» **Text passage**
[Start of section]

He may not be retiring after all, rather, he might just be reconsidering the specific medium in which he works, switching from feature filmmaking for the big screen, to producing content for cable TV, where he seemingly might be able to take more risks with the work he creates.
It was announced a couple of months ago that Steven Soderbergh’s next project, after HBO’s Behind The Candelabra, would see him team with Clive Owen on a TV series for Cinemax.
Titled The Knick, the period series will be set in New York in 1900, in the Knickerbocker Hospital, and will follow the hospital’s groundbreaking staff, who are intent on pushing the boundaries of medicine.
Earlier today, I received an official synopsis of the series, which indicates that there’ll be a few roles for black actors, including one seemingly prominent one.
First, here’s the official synopsis:
It’s 1900, when amazing technological advances are opening up the field of medicine to new life-saving procedures that would have been unimaginable a mere decade ago. The Knickerbocker Hospital is an antiquated institution being dragged, sometimes painfully, into the 20th Century under the visionary tutelage of head surgeon, JOHN W. THACKERAY, a famously iconoclastic physician with a secret cocaine habit. Thackeray presides over an organization in the grip of foment and change, from the high-minded principles of CORNELIA ROBERTSON, a shipping heiress bent on social reform, to the low scheming of such men as HERMAN BARROW, a hospital administrator more interested in graft than healing. When Cornelia pressures Thackeray into accepting African American surgeon, ALGERNON EDWARDS, as his new assistant chief of surgery, the newly integrated hospital faces a whole new raft of challenges from its patients, many of whom would rather die than accept treatment from a man of color. For the brilliantly innovative Thackeray, it’s just another distraction from his single-minded purpose — to initiate radical new procedures that will ultimately change lives, whether his patients hail from the highest corridors of power or the lowest tenements in New York…
So, clearly, Algernon Edwards looks like it’ll be a prominent role for the black actor who’ll be cast in it. I’d guess it’ll be a *name* actor – at least of Clive Owens’ caliber. It appears that role has already been cast, although I can’t say who the actor is.

[End of section]

» **Dataset content**
[Start of section]

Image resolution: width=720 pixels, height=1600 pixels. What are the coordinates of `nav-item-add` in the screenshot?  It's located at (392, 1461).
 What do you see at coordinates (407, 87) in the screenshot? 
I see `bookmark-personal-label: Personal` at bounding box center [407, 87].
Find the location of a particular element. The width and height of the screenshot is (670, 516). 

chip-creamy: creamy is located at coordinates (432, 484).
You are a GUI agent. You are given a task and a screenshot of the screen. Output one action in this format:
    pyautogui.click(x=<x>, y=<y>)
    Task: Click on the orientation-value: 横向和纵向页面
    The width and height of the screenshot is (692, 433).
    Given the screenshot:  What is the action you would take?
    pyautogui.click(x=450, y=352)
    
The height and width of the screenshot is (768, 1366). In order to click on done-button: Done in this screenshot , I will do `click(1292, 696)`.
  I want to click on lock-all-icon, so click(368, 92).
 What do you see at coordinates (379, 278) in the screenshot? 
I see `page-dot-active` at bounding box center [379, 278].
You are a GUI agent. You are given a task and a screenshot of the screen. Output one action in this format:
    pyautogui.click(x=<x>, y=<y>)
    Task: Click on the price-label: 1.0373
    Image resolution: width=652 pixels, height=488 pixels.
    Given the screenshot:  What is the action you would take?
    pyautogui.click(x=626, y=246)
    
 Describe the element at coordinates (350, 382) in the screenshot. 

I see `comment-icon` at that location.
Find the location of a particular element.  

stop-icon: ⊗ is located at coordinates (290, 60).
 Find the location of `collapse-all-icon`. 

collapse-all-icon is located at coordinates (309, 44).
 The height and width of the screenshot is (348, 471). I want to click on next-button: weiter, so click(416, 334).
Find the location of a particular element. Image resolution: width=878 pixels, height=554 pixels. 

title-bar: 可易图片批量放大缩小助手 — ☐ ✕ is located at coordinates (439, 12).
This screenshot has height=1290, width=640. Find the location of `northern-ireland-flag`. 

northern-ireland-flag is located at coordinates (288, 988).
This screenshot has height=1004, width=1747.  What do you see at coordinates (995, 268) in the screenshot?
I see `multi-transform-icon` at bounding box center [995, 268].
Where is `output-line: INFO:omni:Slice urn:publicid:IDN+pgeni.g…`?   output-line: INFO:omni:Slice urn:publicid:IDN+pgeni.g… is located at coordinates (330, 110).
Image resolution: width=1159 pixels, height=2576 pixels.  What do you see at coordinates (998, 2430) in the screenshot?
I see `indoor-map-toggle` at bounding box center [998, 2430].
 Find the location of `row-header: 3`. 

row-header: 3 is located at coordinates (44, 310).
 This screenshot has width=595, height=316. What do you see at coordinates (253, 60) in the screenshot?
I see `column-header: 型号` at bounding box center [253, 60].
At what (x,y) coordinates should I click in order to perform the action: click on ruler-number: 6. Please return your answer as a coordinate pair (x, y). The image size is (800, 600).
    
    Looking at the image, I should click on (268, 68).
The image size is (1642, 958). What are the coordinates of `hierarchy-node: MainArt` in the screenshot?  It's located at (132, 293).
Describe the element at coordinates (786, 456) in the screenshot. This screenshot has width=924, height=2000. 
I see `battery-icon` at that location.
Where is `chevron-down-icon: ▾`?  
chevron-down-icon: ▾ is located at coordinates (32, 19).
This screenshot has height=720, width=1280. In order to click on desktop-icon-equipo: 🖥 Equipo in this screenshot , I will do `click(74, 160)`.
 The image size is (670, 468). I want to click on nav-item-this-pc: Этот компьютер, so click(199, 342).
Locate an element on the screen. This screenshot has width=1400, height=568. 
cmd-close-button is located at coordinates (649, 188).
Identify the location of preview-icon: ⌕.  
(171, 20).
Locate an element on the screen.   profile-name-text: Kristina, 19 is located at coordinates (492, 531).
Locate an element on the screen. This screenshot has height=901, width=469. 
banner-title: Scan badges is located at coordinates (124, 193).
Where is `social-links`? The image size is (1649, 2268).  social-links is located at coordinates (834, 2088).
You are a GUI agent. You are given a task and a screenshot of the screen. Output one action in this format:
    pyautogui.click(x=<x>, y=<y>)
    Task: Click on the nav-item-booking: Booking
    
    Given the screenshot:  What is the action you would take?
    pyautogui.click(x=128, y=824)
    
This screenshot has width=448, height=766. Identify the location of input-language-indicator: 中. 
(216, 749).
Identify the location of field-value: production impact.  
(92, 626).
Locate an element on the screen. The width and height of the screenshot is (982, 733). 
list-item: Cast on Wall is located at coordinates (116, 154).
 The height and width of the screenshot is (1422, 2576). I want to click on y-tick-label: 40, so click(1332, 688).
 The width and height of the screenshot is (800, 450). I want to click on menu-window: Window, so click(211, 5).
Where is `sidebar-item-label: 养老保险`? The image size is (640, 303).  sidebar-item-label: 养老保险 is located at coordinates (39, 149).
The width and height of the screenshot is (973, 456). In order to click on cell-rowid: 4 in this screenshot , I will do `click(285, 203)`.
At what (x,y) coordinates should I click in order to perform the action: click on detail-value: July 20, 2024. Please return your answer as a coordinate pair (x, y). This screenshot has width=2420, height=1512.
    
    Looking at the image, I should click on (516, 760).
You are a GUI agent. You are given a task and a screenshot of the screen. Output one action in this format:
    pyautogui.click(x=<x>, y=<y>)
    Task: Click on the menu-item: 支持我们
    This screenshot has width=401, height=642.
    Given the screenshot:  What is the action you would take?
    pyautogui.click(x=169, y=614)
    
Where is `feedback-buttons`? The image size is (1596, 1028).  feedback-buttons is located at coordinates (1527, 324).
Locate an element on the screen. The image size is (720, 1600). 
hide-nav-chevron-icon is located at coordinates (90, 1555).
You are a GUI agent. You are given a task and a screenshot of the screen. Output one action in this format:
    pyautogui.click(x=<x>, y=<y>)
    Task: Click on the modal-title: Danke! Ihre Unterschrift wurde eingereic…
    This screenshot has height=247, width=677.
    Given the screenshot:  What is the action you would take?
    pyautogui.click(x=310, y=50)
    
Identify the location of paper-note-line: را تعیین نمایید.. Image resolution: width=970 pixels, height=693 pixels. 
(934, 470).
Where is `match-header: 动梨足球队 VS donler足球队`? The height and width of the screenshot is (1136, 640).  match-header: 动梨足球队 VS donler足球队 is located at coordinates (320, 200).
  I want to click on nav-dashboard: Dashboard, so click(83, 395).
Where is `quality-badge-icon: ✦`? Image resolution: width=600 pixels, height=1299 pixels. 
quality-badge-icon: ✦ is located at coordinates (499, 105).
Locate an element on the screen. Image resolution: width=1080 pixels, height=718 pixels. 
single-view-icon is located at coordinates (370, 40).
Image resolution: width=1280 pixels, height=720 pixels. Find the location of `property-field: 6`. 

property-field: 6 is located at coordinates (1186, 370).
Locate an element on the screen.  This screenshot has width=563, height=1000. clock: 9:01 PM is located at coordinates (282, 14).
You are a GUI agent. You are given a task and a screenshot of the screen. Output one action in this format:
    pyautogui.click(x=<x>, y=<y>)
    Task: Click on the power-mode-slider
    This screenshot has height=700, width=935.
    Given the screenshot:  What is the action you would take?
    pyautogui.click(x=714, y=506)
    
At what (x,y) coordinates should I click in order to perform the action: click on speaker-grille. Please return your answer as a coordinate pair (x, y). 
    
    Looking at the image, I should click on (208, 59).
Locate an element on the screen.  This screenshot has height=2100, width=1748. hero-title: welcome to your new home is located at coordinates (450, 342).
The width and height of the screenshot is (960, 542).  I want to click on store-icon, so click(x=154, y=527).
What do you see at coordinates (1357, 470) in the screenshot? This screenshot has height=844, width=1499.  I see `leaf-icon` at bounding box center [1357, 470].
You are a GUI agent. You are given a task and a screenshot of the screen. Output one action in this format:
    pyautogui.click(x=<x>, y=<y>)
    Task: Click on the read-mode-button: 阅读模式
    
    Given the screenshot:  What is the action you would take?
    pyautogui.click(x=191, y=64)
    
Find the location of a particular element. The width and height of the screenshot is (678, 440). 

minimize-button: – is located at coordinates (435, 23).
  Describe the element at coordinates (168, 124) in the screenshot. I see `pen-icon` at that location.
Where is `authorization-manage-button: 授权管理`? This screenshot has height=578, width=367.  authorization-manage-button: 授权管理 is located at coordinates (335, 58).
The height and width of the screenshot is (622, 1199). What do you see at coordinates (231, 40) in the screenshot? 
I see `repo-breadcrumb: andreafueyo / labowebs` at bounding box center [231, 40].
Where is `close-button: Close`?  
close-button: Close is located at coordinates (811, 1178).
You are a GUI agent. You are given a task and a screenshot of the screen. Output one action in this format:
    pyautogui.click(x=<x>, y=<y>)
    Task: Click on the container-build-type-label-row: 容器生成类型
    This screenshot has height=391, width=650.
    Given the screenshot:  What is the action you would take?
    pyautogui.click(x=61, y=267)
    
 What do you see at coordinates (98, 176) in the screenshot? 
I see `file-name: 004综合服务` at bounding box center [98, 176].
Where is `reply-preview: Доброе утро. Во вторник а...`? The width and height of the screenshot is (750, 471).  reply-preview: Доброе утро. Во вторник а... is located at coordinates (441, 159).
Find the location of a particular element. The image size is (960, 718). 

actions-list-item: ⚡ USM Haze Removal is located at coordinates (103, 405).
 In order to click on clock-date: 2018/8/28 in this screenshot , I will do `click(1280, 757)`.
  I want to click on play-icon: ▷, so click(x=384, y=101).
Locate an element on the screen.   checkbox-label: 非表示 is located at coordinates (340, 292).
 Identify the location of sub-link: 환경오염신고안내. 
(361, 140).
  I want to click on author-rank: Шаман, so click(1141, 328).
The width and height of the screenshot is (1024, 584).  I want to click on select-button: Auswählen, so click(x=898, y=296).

[End of section]

» **What you will do**
(a) Copy everything in the article about The Knick from "He may not be" down to "work he creates.".
(b) Using the article about The Knick, mark each statement yes or no, and back each one with the exact words from the article that settle it. (i) The series takes place in New York in 1900 at the Knickerbocker Hospital. (ii) Cornelia Robertson is a hospital administrator. (iii) The writer names the actor cast as Algernon Edwards.
(c) Continue the article about The Knick from its last sentence.
The records were taken from a different source.

» **Responses to the exercise**
(a)
He may not be retiring after all, rather, he might just be reconsidering the specific medium in which he works, switching from feature filmmaking for the big screen, to producing content for cable TV, where he seemingly might be able to take more risks with the work he creates.

(b)
(i) Yes: "the period series will be set in New York in 1900, in the Knickerbocker Hospital"
(ii) No: "CORNELIA ROBERTSON, a shipping heiress bent on social reform"
(iii) No: "It appears that role has already been cast, although I can’t say who the actor is."

(c)
I also learned that there are at least 4 other roles for black actors that are being cast currently, all listed as either recurring roles or possible recurring roles.
Assuming the series does end up at Cinemax, it”ll be a 10-episode season commitment, with Soderbergh directing all of the episodes!
Jack Amiel & Michael Begler are both writers and executive producers on the series.